Nationality: European
Number of ppl in HH: 3 (2 adults + 1 child)
Life style: Moderate 
Rent: 17,000 aed in Abu Dhabi
Utilities: 1,500 aed (water and electricity)
Groceries: 4,000 
Phones: 50 AED (pre paid phone cards)
Internet + TV + home phone = 360 AED
Public Transport: 700 aed (taxi)
Restuarant: 1,500 aed
School for 1 kid: 3,000 aed (full time)
unforseen Spending: 2,000 aed

total: 30,210 aed


----------



## The Rascal (Aug 6, 2014)

aleleeson said:


> great idea btw
> 
> Nationality: European
> Number of ppl in HH: 3 (2 adults + 1 child)
> ...


300,000 a year rent for a 2 bed in Abu Dhabi? Are you sure?


----------



## rsinner (Feb 3, 2009)

The Rascal said:


> 300,000 a year rent for a 2 bed in Abu Dhabi? Are you sure?


17 K p.m. = 204 K AED per year
Sounds about right for a 3 bed villa or a 3 bed apartment in a desired location in Abu Dhabi (obviously there are cheaper options).


----------



## aleleeson (Jun 10, 2015)

yup (205,000 for a 4 bedroom near corniche) the only reason we spent so much is because the excess of the housing allowance did not come to us, so it really didnt matter to us what the rent was once it was below the housing allowance. the downside being if the rent will rise but based on what others pay where we live we should be able to negotiate so it doesnt exceed our housing allowance.
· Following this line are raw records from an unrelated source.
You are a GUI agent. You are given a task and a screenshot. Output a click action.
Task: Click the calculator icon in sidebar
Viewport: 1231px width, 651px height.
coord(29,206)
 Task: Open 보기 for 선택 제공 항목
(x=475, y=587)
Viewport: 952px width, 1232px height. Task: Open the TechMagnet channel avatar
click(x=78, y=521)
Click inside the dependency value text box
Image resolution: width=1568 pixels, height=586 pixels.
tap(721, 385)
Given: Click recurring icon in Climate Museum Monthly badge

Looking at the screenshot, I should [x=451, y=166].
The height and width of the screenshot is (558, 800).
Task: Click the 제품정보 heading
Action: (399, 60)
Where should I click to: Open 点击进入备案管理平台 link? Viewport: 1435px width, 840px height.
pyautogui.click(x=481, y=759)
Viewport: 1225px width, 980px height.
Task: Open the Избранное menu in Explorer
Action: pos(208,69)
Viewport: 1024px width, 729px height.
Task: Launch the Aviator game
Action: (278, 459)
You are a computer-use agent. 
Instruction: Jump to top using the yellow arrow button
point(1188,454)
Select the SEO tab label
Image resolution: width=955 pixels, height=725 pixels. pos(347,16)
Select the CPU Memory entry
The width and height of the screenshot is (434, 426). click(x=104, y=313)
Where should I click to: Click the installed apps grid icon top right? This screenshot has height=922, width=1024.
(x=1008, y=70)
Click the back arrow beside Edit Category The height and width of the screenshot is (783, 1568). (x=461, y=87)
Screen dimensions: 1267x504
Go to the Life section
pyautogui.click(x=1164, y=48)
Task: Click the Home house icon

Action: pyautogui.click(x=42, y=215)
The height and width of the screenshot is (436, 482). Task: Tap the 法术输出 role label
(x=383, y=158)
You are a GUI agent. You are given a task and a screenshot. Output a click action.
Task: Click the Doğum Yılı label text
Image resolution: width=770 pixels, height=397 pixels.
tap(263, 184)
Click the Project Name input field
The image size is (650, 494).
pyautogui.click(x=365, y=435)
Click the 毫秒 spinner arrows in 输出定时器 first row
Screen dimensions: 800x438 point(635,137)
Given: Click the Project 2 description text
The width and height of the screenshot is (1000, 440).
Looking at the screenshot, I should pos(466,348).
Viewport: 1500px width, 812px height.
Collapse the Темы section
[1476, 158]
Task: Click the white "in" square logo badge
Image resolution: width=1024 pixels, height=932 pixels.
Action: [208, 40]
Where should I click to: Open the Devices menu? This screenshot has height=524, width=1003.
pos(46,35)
also i just see two minor errors in that count.. the total is 100 aed off and it is 4 people in the house hold.. but one is less than 1 month old so I forgot to count her. So the 4 bedrooms are.. office space, kids, parents and potential guests.


----------



## The Rascal (Aug 6, 2014)

OK, OK, so maths isn't my strong point!

Makes sense, if you don't use it you lose it.


----------



## Skip_ZA (Jan 28, 2015)

Hope we have some more input here...

Thanks for the contributions. Soon I will have a real input here moving in August to Dubai.


----------